父を追いかけて
父を追いかけて
地元の鉄橋の上を、機関車が走ると、いつも思い出す。
閉じてしまいこんでいたアルバムが、自然と開かれてしまうように。
「お父さん」
また、この場に居ない人を呼んでしまった。あの人はもう帰ってこないというのに。
今では私の方が、彼よりも年上になってしまったのだ。
戦争が奪ったものは、父の命、というよりも、不思議なことに親子の時間だと、私は認識してしまっている。
──
そういう意味では、私の心はどこか、幼少期のままなのだろう。
田路を歩きながら、遠い汽笛の音を聴くと、考え込んでしまう。
「私を父のいる場所へ連れて行ってくれ」
叶わぬ願い。私の命がまだ残っているから。
父は鉄道に揺られ、地獄へ向かって、早くに亡くなった。
私にとって、鉄道とは、父の最期までの時間を縮めてしまった存在だ。
幼少期の記憶。
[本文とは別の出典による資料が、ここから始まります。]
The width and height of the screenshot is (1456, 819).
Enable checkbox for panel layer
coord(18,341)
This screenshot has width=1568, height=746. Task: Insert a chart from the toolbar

車窓から手を振る父。遠くに消えてしまう姿。
嗚呼、いかんいかん。
私は自身の記憶と向き合わなければならない。自分の心と向き合わなければならない。
──
葛藤を抱えたまま、私は列車に揺られていた。
隣町まで用事がある訳ではない。
何も、何処にも、用はない。
ただ、父に会える気がして、父の後を追いかけてみようと思って、列車に乗った
レールの上を走っていく。野山の風景が流れる。街が見えてくる。
例えそこに父の姿は無くとも、きっと私を待ってくれている。
もしも「私の事は待っていない」と分かったら、私の中に住まう亡霊の姿も、一瞬にして消え去るだろうから。
この旅は決して、無駄ではない。